Neuroprotective effects of Wnt/β-catenin signaling pathway against Aβ -induced tau protein over-phosphorylation in PC12 cells

Abstract

Alzheimer's disease (AD) is a progressive neurodegenerative disease, which is characterized by deposition of senile plaque (SP) and appearance of neurofibrillary tangles (NFT) in the cerebral cortex and hippocampus. SP is the accumulation of extracellular proteins/peptides, mainly consisting of the amyloid-beta protein (Aβ), and the atrophy-degraded neuritis, microglias and astrocytes. NFT could be induced by the abnormal phosphorylation of Tau protein.
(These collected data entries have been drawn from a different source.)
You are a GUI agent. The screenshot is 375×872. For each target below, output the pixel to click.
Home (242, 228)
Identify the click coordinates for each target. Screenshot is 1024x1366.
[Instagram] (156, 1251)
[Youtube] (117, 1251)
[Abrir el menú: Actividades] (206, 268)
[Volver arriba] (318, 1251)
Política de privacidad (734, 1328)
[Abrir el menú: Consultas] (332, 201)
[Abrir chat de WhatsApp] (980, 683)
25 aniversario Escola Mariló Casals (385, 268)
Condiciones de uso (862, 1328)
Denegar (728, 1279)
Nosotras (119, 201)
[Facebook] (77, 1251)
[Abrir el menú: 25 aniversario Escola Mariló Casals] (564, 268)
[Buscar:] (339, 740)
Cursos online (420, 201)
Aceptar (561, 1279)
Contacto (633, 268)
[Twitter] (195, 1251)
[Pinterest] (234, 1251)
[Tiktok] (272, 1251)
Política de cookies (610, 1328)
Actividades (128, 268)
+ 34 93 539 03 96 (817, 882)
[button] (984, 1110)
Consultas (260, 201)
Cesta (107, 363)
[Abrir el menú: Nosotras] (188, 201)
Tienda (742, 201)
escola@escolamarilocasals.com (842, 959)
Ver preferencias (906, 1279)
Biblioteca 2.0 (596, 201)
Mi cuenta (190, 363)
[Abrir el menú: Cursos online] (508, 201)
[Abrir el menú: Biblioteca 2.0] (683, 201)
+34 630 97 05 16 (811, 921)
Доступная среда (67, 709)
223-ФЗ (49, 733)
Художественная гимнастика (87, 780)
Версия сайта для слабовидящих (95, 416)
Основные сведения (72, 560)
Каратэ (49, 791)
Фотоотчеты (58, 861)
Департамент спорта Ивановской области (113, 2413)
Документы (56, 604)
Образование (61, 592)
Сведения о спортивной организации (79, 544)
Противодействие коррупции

Aβ may interfere with certain cell signal systems, which affects the level of Tau protein phosphorylation thus resulting in the forming of NFT. The present study explored the role of Wnt/β-catenin pathway in the neurotoxic effect of Aβ25-35 on PC12 cells. Flow cytometry was employed to determine the effective sublethally dose of Aβ25-35, immunocytochemistry to decipher the intracellular distribution of microtubule associated protein-2 (MAP-2) and neurofilament H (NF–H), western blotting to assess the protein abundance of phosphorylated tau in several sites and GSK-3. As a result, the Polymerization of and MAP-2 and NF–H induced by Aβ25-35 could be significantly inhibited by Wnt3a(40 ng/ml), however enhanced by Dkk1(100 ng/ml). Meanwhile, the protein abundance of phosphorylated tau in several sites is decreased by Wnt3a, but increased by Dkk1 significantly compared with the control group. In conclusion, Wnt/β-catenin signaling pathway is involved in the neurotoxic effect of Aβ25-35 on PC12 cells.